According to the survey, there are some professional guidelines that deal with genetic testing issues in 21 countries. In 17 countries, there are either no guidelines or the guidelines relate more generally to health care (fig. 2). Topics that are most often covered in the national guidelines are counselling in the context of prenatal diagnosis, testing of children and adolescents, non-directiveness of counselling and who can perform genetic counselling. These topics are mentioned in the national guidelines of 10-15 countries. Topics that are covered in the guidelines of only two or three countries are counselling in the context of predisposition testing for multifactorial diseases, counselling persons from ethnic minorities and the duty to recontact the patient. ( see Annex 2.)

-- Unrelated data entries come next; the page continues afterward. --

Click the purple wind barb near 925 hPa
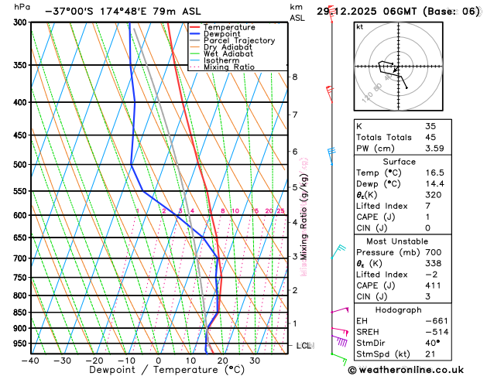The height and width of the screenshot is (376, 487). point(339,340)
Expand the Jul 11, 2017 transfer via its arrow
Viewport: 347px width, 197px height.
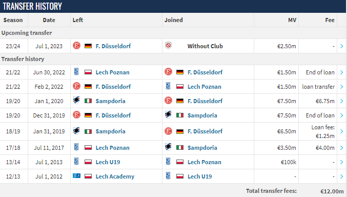[x=341, y=148]
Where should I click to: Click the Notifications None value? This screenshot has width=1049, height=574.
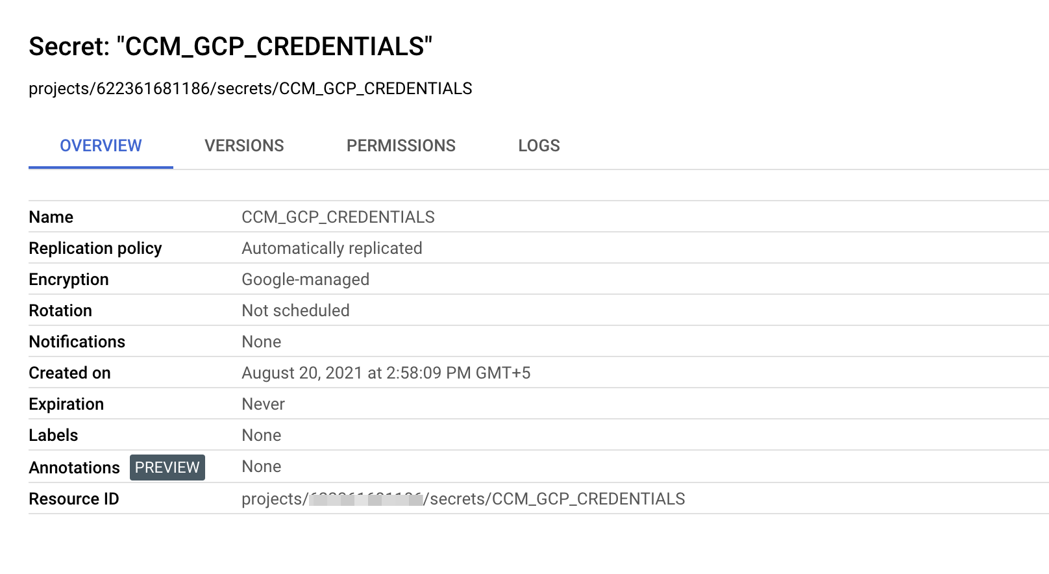[262, 342]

FIGURE 2 - Existence of guidelines related to genetic counselling in 38 European countries.
Existence of guidelines related to genetic counselling in 38 European countries.

Effect of regulation

The respondents were asked how they think that the existence or the lack of regulation affects the practice of genetic counselling. Most of the respondents thought that the effect of regulation was positive and that genetic counselling should be more regulated (fig. 3).

FIGURE 3 - Opinions of respondents from 38 European countries on the effect of regulating genetic counselling
Opinions of respondents from 38 European countries on the effect of regulating genetic counselling

Respondents from nine countries were happy that they have legislation. “The existence of such legislation helps to standardize practical work”, mentioned one respondent, and another one thought that “Guidelines and specific laws are very important to guarantee the quality of treatment in respect to the patients and their families in all medical centres”.

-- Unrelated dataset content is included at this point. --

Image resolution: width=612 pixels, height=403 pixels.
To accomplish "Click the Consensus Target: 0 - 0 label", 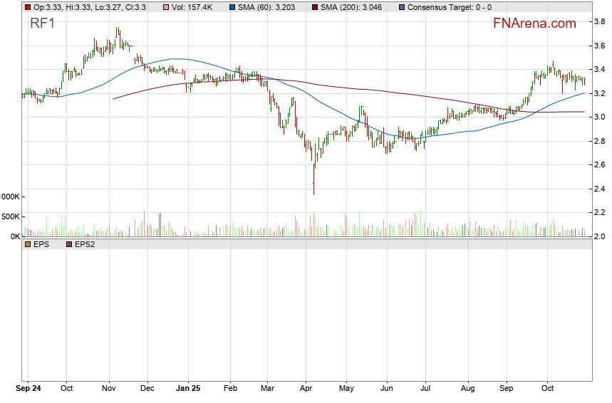I will (x=450, y=7).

Respondents from 18 countries wanted more or better regulation. In 10 of these countries there were already some regulations, but the respondents did not find them comprehensive enough (fig. 4). “The undeveloped specific legislation and lack of guidelines has a negative impact on practical work in this field”, remarked one respondent. It was also stated that “national legislation should be more detailed”. In 8 countries there is no regulation and the respondents wished to have improvements in this respect. One respondent thought that the lack of regulation has a negative effect “due to different considerations among specialists and patients as well”.

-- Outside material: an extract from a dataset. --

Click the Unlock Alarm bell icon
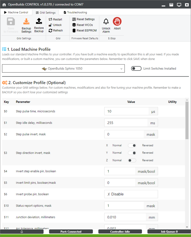 (106, 22)
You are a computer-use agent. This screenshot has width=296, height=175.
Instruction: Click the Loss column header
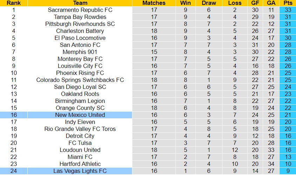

Respondents from 10 countries thought that national regulation is not necessary, even though five of them had legislation or some guidelines (fig. 4). “Most guidelines which exist are helpful, but lack of legislation allows flexible practice”, remarked one respondent. Another one did not find the lack of regulation to affect practical work, because “the existence of generally applied practices among clinical geneticists covers these clinical situations”. Some of the 10 respondents thought that there is no need for national guidelines, because “the professional staff follows international guidelines”.

FIGURE 4 - Opinions of respondents from 38 European countries on the effect of regulating genetic counselling according to the existence of legislation and guidelines in the country.
Opinions of respondents from 38 European countries on the effect of regulating genetic counselling according to the existence of legislation and guidelines in the country.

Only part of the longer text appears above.